For every line in the entries that contains "computer", show the whole line.

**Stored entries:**
§

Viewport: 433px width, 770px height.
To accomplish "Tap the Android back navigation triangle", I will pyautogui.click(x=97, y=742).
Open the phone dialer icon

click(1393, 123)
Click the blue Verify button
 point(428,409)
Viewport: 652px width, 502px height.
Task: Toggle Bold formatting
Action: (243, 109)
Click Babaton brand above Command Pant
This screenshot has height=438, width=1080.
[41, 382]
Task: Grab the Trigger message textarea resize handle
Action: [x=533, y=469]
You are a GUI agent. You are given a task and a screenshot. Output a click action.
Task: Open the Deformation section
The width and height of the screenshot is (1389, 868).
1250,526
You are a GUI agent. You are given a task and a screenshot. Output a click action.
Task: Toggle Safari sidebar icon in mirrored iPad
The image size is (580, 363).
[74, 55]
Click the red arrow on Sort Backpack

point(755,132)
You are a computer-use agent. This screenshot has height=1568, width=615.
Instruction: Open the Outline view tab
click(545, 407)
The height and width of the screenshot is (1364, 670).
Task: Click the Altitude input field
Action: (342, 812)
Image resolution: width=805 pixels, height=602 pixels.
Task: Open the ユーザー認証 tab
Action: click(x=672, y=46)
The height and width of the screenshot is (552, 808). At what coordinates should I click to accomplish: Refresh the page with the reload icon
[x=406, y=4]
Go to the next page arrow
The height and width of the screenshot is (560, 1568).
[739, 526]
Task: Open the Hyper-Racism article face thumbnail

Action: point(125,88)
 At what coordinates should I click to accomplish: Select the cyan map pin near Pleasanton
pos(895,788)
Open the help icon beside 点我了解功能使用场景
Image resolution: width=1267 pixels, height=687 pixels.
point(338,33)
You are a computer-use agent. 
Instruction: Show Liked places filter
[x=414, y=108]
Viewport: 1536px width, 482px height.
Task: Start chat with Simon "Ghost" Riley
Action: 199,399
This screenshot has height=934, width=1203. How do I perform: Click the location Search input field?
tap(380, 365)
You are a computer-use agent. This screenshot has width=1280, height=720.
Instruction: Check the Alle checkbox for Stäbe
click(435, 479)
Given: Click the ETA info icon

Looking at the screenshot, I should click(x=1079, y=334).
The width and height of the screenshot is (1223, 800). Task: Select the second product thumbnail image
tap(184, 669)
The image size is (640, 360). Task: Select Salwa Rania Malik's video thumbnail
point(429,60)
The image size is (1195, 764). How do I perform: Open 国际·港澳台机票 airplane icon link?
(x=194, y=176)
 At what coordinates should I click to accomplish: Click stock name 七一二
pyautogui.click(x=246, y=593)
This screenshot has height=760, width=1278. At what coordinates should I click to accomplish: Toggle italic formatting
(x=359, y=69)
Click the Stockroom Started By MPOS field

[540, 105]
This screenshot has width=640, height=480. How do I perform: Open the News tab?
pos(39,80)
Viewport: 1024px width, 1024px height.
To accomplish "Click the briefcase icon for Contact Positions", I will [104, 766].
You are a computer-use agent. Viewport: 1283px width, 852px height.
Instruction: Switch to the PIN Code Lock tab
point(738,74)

§

**EXPECTED ANSWER:**
You are a computer-use agent. This screenshot has height=1568, width=615.
You are a computer-use agent. 
You are a computer-use agent. This screenshot has width=1280, height=720.
You are a computer-use agent. Viewport: 1283px width, 852px height.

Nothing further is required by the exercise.